### ACTIVITY
Pictures appear among the records below and must be omitted. Repeat exactly the lines from the line with "Task: Save the PMCrud trigger settings" to the line with "Screen dimensions: 800x475", both included.

### SUPPLIED ENTRIES
⁂

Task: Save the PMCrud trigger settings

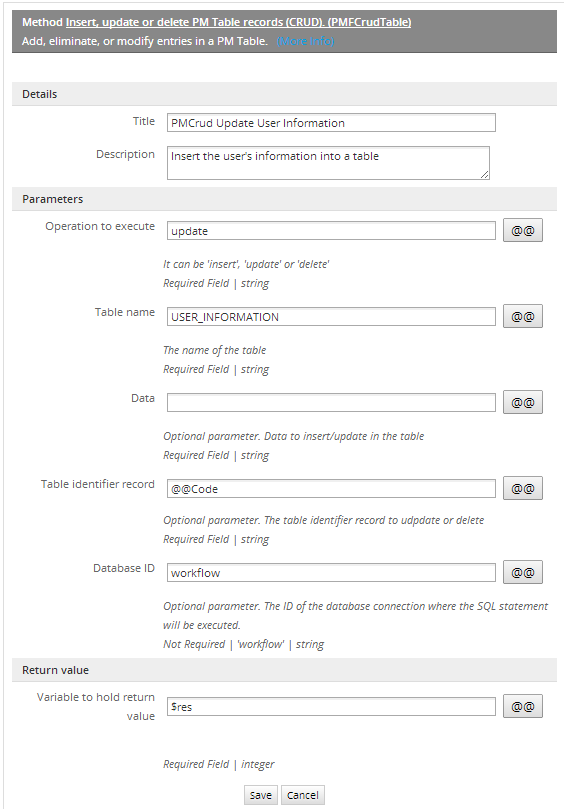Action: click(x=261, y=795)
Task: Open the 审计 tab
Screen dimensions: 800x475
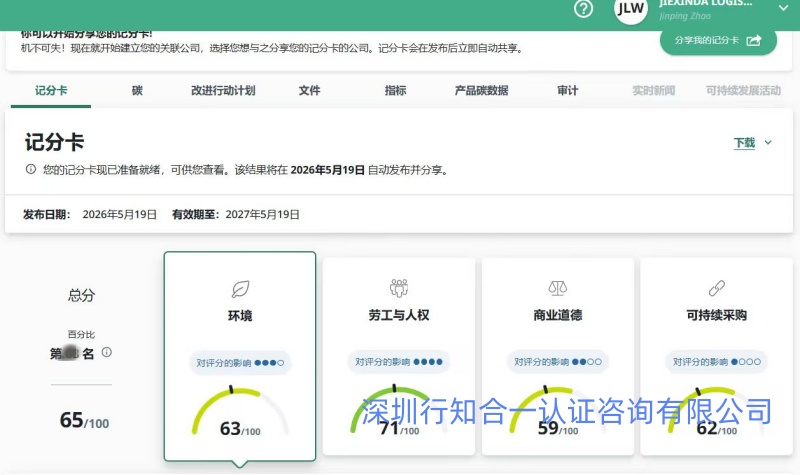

⁂

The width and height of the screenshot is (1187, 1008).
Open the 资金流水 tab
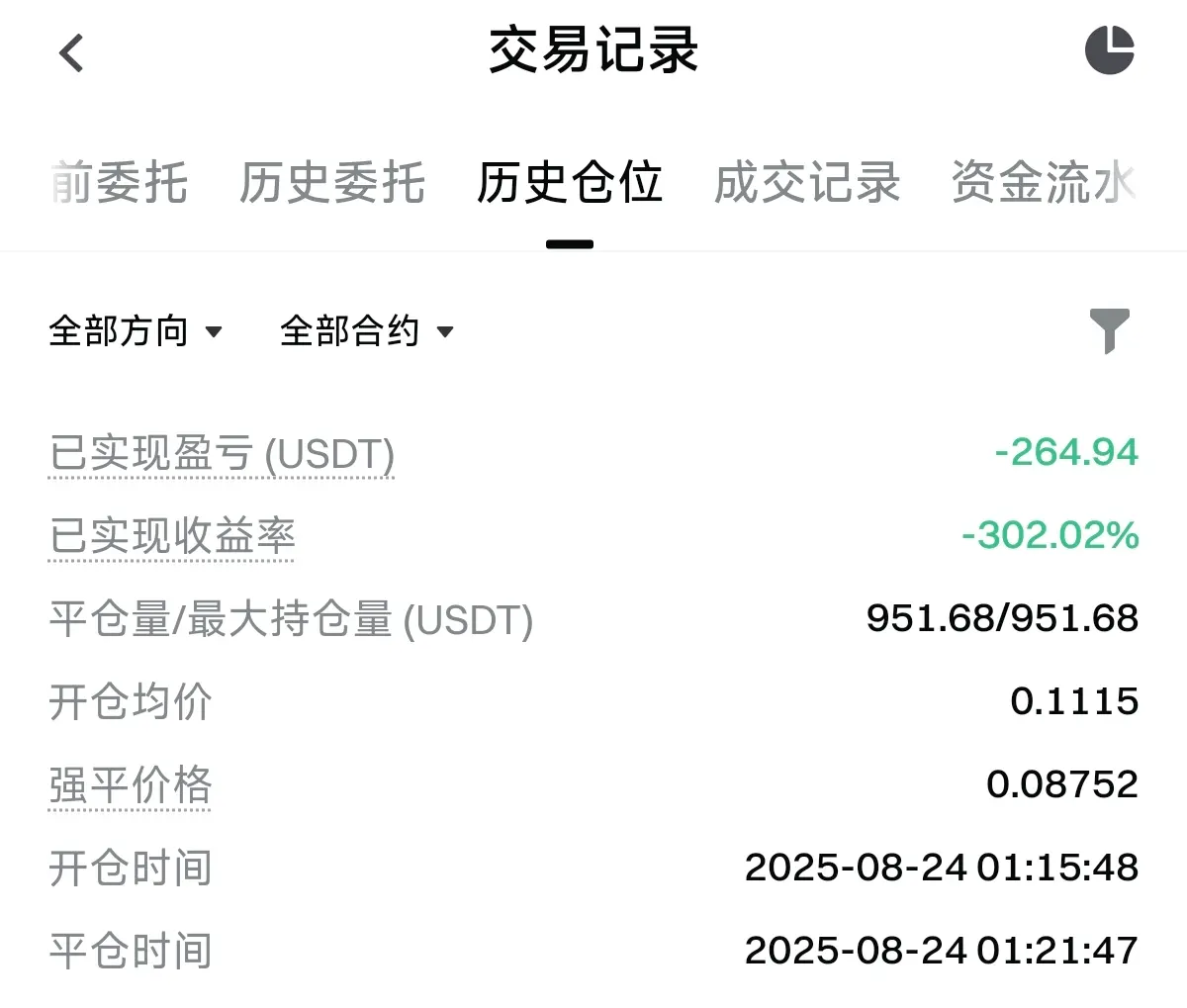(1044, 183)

⁂

### YOUR RESPONSE
Task: Save the PMCrud trigger settings

Action: click(x=261, y=795)
Task: Open the 审计 tab
Screen dimensions: 800x475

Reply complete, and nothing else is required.